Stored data
----

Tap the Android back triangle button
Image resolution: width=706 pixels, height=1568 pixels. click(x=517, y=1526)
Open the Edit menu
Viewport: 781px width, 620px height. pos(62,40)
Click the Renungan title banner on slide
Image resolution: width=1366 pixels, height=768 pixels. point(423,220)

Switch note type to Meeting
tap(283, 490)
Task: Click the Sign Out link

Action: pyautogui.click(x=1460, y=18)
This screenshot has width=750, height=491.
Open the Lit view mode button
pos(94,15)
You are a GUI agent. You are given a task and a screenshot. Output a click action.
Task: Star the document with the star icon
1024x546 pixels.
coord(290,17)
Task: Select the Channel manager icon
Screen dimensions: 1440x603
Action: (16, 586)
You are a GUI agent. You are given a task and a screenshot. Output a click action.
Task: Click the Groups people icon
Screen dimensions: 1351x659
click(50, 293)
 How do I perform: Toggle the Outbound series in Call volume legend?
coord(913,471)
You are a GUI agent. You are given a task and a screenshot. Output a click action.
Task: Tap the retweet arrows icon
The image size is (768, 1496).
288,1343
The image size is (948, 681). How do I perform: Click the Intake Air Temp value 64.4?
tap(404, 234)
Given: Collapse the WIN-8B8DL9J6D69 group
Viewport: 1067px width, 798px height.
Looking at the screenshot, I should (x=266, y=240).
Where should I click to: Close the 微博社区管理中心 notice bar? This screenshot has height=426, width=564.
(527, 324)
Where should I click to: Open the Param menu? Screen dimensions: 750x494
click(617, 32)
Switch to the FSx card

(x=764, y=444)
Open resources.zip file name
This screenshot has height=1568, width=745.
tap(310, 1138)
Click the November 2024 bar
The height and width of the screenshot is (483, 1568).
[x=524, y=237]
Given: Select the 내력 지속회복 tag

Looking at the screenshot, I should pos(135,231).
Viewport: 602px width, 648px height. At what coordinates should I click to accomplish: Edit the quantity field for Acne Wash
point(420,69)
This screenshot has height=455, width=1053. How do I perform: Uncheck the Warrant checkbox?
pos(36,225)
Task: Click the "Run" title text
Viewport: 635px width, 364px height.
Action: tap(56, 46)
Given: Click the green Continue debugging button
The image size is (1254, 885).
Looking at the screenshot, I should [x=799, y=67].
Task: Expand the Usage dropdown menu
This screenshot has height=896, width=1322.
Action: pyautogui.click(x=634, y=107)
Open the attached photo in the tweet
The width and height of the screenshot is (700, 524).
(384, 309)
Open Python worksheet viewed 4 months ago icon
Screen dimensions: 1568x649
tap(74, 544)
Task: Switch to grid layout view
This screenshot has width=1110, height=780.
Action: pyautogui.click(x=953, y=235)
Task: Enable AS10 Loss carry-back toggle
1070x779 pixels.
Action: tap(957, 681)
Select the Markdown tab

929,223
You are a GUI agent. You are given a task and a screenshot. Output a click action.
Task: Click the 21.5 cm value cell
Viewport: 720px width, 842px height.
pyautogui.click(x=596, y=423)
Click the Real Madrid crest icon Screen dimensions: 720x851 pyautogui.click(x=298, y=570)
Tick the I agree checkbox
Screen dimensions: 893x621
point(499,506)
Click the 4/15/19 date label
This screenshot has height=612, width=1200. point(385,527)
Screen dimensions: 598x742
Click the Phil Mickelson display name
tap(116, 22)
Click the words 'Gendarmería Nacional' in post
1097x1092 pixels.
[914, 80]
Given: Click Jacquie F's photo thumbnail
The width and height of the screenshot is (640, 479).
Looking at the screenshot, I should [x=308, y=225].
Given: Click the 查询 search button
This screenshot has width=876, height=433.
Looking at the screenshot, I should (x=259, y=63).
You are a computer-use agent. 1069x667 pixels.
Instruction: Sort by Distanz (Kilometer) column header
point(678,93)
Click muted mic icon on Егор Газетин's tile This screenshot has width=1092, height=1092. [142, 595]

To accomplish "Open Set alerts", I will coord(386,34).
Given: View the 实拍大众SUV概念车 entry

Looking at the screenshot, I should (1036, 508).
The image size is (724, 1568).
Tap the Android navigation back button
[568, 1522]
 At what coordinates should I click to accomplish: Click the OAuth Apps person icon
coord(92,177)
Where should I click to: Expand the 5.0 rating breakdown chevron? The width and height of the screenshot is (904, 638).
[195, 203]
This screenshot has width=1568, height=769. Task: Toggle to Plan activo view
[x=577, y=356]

----

## WHAT YOU WILL DO:
The word to find is "photo". Copy every line of the data that holds it.

## ANSWER AREA:
Open the attached photo in the tweet
Given: Click Jacquie F's photo thumbnail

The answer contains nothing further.